→ EXERCISE
Copy out the lines of the records below, and only those lines, from the one with "Select the Edit" through the one with "has width=1568, height=694.", exactly as they appear.

★ ★ ★

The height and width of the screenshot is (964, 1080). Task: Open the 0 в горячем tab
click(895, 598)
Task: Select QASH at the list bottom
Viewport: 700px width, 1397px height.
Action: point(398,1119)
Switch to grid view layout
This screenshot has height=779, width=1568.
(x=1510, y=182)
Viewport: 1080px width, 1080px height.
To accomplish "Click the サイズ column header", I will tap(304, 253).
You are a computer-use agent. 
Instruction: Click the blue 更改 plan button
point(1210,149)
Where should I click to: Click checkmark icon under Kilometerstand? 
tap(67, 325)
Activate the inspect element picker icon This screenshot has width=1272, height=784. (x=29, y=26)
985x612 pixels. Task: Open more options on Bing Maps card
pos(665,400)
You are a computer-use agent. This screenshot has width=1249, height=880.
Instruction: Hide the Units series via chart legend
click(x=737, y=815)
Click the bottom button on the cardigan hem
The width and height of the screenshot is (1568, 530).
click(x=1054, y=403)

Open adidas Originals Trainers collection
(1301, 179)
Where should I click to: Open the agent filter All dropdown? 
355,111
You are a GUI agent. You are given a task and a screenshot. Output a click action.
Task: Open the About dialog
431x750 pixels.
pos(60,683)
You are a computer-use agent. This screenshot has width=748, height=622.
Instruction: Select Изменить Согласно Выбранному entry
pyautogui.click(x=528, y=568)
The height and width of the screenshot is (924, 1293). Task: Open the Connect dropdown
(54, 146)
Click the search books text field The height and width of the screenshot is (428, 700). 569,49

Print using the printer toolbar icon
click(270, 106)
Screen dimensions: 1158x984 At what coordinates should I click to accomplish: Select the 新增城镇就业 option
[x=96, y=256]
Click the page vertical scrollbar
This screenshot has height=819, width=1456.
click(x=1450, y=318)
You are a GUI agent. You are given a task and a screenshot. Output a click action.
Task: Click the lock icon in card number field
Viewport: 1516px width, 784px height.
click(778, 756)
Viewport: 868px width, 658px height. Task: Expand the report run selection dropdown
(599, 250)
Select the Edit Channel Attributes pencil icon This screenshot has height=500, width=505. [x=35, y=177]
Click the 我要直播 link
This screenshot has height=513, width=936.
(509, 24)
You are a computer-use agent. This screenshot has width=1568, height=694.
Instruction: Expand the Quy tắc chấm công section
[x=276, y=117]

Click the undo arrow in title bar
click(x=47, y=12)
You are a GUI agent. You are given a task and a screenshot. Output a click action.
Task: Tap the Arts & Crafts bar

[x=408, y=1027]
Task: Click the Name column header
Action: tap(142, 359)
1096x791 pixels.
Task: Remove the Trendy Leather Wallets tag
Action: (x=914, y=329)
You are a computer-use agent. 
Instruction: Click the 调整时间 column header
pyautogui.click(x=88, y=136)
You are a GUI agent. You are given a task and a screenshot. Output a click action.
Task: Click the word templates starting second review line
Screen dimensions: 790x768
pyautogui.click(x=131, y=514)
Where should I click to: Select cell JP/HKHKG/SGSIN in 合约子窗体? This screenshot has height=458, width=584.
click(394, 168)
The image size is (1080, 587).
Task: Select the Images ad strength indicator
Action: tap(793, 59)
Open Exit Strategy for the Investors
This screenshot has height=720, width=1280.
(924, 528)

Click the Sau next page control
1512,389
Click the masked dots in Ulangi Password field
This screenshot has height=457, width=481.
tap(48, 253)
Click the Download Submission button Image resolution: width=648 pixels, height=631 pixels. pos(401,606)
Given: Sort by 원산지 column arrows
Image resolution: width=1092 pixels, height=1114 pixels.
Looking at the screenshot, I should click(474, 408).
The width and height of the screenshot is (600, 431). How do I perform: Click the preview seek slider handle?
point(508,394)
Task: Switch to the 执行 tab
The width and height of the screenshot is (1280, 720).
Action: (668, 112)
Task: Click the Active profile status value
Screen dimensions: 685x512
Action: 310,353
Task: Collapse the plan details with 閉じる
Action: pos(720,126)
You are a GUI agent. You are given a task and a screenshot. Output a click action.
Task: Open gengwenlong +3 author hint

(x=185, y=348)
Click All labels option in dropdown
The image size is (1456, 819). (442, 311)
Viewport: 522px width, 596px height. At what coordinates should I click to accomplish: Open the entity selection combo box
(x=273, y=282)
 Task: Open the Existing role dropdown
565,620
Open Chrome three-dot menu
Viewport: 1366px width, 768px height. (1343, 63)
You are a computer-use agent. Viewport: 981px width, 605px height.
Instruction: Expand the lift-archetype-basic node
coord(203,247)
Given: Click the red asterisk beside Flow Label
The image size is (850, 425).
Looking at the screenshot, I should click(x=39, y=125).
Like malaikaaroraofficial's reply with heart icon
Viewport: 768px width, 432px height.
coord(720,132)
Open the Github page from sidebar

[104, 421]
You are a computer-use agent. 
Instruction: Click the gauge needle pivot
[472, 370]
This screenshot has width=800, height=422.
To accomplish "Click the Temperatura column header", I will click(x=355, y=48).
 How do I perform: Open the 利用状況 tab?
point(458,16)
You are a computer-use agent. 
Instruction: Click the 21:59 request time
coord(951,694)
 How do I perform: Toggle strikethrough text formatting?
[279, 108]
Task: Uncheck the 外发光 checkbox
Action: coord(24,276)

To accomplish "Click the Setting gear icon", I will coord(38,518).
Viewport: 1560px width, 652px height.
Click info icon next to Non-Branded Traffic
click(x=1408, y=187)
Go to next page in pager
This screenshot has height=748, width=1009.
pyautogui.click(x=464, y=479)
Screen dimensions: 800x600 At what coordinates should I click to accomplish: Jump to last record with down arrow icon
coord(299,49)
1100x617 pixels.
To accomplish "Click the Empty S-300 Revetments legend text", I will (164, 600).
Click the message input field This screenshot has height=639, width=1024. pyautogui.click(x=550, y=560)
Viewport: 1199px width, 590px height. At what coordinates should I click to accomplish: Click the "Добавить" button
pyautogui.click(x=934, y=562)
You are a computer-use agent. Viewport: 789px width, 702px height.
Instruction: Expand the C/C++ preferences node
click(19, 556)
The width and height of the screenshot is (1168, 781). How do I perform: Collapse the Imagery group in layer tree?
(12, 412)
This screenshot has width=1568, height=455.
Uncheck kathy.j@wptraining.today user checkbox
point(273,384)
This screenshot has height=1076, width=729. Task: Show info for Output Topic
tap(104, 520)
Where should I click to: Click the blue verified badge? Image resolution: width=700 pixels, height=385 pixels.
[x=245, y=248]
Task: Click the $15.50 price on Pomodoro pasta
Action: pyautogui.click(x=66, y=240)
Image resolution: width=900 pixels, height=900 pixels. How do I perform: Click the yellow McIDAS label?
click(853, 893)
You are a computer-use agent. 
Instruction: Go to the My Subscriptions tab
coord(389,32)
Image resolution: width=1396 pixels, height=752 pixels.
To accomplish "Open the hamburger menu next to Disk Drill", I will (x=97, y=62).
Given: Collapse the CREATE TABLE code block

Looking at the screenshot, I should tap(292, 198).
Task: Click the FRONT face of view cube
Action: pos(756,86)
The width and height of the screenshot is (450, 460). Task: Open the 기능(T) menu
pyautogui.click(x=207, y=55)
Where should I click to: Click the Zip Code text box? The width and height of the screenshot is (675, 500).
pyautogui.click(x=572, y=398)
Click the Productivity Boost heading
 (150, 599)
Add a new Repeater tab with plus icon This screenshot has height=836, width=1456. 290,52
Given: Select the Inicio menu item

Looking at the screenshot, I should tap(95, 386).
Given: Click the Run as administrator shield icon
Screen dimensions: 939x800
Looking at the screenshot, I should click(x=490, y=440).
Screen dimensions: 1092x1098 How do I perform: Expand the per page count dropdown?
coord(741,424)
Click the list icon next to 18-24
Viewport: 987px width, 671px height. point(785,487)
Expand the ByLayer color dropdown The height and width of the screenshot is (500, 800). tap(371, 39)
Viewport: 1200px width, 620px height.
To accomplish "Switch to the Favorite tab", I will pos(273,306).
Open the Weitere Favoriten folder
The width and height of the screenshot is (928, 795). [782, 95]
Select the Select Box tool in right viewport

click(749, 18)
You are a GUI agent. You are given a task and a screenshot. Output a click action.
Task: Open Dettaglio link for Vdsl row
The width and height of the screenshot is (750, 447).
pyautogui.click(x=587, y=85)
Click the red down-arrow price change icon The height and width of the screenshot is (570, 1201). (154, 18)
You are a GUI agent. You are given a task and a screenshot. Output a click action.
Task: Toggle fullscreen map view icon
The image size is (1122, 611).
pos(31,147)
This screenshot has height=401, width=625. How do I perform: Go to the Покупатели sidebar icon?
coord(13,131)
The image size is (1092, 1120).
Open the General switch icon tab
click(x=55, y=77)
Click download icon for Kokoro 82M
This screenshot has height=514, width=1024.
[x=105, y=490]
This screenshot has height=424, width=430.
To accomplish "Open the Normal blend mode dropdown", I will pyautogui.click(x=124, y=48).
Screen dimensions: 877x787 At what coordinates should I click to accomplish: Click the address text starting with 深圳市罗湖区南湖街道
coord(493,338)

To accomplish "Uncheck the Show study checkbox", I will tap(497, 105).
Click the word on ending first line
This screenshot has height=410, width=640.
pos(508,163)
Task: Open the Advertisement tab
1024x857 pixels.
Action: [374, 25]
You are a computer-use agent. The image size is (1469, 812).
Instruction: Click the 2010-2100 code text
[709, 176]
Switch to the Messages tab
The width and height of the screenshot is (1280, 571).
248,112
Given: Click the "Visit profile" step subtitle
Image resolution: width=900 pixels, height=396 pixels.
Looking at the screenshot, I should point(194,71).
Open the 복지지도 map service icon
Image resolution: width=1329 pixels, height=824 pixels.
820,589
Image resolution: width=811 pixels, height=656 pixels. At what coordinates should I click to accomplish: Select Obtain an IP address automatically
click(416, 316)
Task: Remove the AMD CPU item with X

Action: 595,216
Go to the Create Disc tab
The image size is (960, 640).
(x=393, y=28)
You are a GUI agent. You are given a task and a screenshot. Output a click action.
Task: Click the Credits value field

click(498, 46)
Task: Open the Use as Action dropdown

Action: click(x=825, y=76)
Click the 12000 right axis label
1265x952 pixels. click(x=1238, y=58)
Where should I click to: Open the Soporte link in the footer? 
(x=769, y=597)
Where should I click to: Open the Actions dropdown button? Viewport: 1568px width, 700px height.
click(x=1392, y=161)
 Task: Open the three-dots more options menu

★ ★ ★

→ RESPONSE BELOW
Select the Edit Channel Attributes pencil icon This screenshot has height=500, width=505. [x=35, y=177]
Click the 我要直播 link
This screenshot has height=513, width=936.
(509, 24)
You are a computer-use agent. This screenshot has width=1568, height=694.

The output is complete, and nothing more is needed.